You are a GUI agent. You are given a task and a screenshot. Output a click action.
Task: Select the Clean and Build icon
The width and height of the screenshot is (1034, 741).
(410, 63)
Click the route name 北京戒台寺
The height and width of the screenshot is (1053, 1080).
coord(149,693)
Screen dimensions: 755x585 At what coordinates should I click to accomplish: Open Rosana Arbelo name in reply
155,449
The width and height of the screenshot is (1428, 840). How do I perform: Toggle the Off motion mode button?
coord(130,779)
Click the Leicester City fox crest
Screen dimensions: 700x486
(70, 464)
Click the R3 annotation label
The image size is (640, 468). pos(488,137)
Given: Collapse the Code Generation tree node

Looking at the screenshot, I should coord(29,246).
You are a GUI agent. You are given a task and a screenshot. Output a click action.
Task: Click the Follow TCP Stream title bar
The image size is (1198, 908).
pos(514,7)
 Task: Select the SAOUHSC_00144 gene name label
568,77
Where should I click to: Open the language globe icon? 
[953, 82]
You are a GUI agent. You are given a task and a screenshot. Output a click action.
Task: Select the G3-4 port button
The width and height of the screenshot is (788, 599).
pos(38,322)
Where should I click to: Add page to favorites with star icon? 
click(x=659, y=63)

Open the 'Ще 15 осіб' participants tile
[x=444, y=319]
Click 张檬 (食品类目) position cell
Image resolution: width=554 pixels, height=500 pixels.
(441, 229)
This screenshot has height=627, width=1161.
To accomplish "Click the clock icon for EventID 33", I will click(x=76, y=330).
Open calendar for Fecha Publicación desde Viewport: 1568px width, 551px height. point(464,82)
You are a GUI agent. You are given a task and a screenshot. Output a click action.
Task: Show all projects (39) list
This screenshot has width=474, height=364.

-.-.-

- **What this task involves**
Could you write out all of the data again, exactly as given?

- **Solution to the exercise**
You are a GUI agent. You are given a task and a screenshot. Output a click action.
Task: Select the Clean and Build icon
The width and height of the screenshot is (1034, 741).
(410, 63)
Click the route name 北京戒台寺
The height and width of the screenshot is (1053, 1080).
coord(149,693)
Screen dimensions: 755x585 At what coordinates should I click to accomplish: Open Rosana Arbelo name in reply
155,449
The width and height of the screenshot is (1428, 840). How do I perform: Toggle the Off motion mode button?
coord(130,779)
Click the Leicester City fox crest
Screen dimensions: 700x486
(70, 464)
Click the R3 annotation label
The image size is (640, 468). pos(488,137)
Given: Collapse the Code Generation tree node

Looking at the screenshot, I should coord(29,246).
You are a GUI agent. You are given a task and a screenshot. Output a click action.
Task: Click the Follow TCP Stream title bar
The image size is (1198, 908).
pos(514,7)
 Task: Select the SAOUHSC_00144 gene name label
568,77
Where should I click to: Open the language globe icon? 
[953, 82]
You are a GUI agent. You are given a task and a screenshot. Output a click action.
Task: Select the G3-4 port button
The width and height of the screenshot is (788, 599).
pos(38,322)
Where should I click to: Add page to favorites with star icon? 
click(x=659, y=63)

Open the 'Ще 15 осіб' participants tile
[x=444, y=319]
Click 张檬 (食品类目) position cell
Image resolution: width=554 pixels, height=500 pixels.
(441, 229)
This screenshot has height=627, width=1161.
To accomplish "Click the clock icon for EventID 33", I will click(x=76, y=330).
Open calendar for Fecha Publicación desde Viewport: 1568px width, 551px height. point(464,82)
You are a GUI agent. You are given a task and a screenshot. Output a click action.
Task: Show all projects (39) list
This screenshot has width=474, height=364.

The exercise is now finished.